§ Work instructions: Please give the number of lines in the listing that include the word "Become", with no other words.

§ Data section:
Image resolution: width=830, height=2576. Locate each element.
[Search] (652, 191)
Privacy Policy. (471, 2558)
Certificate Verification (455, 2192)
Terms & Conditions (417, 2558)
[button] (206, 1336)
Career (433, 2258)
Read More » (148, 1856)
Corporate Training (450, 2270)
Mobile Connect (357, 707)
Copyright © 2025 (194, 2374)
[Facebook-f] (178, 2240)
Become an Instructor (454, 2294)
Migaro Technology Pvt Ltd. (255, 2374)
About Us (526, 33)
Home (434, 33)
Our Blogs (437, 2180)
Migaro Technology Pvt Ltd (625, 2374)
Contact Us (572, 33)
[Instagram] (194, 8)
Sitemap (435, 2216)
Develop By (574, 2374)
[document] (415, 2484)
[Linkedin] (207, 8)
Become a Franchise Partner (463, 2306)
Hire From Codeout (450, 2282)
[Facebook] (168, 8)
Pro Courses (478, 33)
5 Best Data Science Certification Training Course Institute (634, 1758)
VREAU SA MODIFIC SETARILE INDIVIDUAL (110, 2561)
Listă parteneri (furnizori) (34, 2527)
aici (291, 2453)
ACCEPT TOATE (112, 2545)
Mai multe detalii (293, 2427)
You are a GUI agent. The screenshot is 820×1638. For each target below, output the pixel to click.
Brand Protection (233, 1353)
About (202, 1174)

§ Expected answer: 2